かねてからの取り組みは今なお脈々と続きながら、町も、人もまたさらなる魅力を放っていることは噂にたがわず、改めて驚かされる。と同時に今回、上勝ムーブメントの中心人物というべきみなさんにお話を聞いてみると、「今だからこそすべき、上勝らしい選択とはなにか」に真剣に、慎重に向き合う人ばかりだったことが印象的だった。

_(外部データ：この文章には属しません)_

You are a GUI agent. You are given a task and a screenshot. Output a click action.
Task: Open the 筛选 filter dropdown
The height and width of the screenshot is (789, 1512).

地域活性ビジネスの希望の星として、またSDGsの理想郷の一つとして報じられている上勝の一側面は、もちろん事実。ただ一方で、あらゆる地方と同じように、人口減少やそれにともなう集落維持の課題も依然として彼らの前には横たわっている。それでもこの町にはすでに、さまざまな課題を大胆な選択と、それに伴う改革によって克服してきた、体験が積み重ねられている。人々は地域のために自ら考え、議論し、選択して、動く。そんな地方自治の胆力が、この地域を輝かせているのではないだろうか。
地域への愛を胸に、未来を思考すること。そしてそれを絶えず繰り返し、おのおのに問い続けること。その灯が消えない限り、いつまでもここは、世界の憧れを集める場所であり続けるのだろう。